*Provided records*
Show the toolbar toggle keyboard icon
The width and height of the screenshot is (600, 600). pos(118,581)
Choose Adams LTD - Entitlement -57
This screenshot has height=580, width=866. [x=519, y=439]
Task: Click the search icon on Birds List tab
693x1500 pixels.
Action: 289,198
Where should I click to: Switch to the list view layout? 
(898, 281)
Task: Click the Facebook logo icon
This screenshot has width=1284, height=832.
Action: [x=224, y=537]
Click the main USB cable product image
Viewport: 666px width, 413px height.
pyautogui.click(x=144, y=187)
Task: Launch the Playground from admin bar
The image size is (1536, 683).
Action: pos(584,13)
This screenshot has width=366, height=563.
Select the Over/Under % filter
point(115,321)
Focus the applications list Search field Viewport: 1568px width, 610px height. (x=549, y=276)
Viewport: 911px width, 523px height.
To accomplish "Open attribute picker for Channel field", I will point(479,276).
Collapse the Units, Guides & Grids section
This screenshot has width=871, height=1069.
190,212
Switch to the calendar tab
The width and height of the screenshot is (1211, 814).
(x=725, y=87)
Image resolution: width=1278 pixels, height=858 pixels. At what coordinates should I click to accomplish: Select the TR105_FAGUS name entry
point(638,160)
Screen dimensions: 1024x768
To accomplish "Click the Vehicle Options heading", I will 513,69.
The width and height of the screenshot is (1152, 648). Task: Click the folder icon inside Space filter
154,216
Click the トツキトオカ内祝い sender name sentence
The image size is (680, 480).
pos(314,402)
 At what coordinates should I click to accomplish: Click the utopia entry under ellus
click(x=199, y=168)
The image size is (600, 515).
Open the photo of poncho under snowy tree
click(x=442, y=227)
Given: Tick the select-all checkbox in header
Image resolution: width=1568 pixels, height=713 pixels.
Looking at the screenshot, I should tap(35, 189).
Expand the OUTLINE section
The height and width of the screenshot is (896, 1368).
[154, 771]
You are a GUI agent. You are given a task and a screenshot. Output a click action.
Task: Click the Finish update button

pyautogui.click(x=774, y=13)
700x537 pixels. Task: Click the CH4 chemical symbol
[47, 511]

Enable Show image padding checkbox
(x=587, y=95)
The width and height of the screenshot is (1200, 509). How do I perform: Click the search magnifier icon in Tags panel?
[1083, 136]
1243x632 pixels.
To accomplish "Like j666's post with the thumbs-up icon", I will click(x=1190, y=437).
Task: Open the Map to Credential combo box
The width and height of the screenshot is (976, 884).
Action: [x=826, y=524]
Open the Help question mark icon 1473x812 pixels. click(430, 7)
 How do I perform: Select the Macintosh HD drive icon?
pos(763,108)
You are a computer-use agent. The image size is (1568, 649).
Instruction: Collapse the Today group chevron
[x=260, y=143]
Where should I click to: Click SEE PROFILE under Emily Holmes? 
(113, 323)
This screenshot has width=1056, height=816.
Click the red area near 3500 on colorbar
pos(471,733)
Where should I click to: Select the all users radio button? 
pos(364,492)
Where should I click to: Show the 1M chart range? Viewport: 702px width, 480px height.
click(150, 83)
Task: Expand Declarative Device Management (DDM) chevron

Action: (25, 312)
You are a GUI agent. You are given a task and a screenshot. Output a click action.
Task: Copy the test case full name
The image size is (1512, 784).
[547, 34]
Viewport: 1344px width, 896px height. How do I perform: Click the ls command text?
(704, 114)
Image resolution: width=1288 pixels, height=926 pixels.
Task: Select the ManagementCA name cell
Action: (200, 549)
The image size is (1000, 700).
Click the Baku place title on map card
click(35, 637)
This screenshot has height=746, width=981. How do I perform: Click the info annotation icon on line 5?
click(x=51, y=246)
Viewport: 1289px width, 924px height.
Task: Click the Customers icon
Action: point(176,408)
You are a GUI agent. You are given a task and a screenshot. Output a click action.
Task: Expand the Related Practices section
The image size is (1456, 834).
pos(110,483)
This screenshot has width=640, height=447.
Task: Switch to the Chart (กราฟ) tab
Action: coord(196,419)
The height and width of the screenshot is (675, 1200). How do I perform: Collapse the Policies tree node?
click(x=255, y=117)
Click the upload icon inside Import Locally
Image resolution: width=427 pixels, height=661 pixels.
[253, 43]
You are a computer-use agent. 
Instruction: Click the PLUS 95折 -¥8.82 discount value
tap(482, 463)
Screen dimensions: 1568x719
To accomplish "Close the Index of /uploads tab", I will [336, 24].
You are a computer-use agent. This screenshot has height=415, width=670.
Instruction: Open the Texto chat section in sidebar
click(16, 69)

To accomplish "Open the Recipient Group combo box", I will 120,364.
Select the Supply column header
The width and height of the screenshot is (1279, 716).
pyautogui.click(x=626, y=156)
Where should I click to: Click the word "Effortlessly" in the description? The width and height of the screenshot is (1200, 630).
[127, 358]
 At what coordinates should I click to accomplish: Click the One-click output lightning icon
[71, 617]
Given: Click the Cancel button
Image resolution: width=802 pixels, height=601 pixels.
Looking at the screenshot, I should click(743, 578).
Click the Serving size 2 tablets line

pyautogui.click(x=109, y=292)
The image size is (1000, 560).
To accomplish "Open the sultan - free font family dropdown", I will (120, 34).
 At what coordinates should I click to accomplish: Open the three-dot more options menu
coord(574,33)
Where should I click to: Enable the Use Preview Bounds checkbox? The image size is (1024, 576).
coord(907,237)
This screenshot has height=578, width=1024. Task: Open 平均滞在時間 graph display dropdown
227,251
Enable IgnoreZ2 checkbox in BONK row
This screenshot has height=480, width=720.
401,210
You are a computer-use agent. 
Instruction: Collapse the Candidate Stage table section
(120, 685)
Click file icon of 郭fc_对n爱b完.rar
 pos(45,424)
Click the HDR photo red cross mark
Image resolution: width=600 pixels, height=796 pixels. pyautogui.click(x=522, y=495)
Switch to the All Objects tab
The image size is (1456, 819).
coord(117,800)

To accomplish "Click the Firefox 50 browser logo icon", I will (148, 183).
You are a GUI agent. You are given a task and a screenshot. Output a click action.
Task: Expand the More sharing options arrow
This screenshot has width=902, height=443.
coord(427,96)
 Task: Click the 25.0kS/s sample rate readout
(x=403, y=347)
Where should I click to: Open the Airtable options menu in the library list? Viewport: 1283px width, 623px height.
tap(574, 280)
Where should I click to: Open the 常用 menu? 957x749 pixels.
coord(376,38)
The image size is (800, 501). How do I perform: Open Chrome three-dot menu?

*What to work on*
Stop after the line containing "Click the main USB cable product image": print exactly the lines from the start of the entries above up to it, that line included.

*Answer to the exercise*
Show the toolbar toggle keyboard icon
The width and height of the screenshot is (600, 600). pos(118,581)
Choose Adams LTD - Entitlement -57
This screenshot has height=580, width=866. [x=519, y=439]
Task: Click the search icon on Birds List tab
693x1500 pixels.
Action: 289,198
Where should I click to: Switch to the list view layout? 
(898, 281)
Task: Click the Facebook logo icon
This screenshot has width=1284, height=832.
Action: [x=224, y=537]
Click the main USB cable product image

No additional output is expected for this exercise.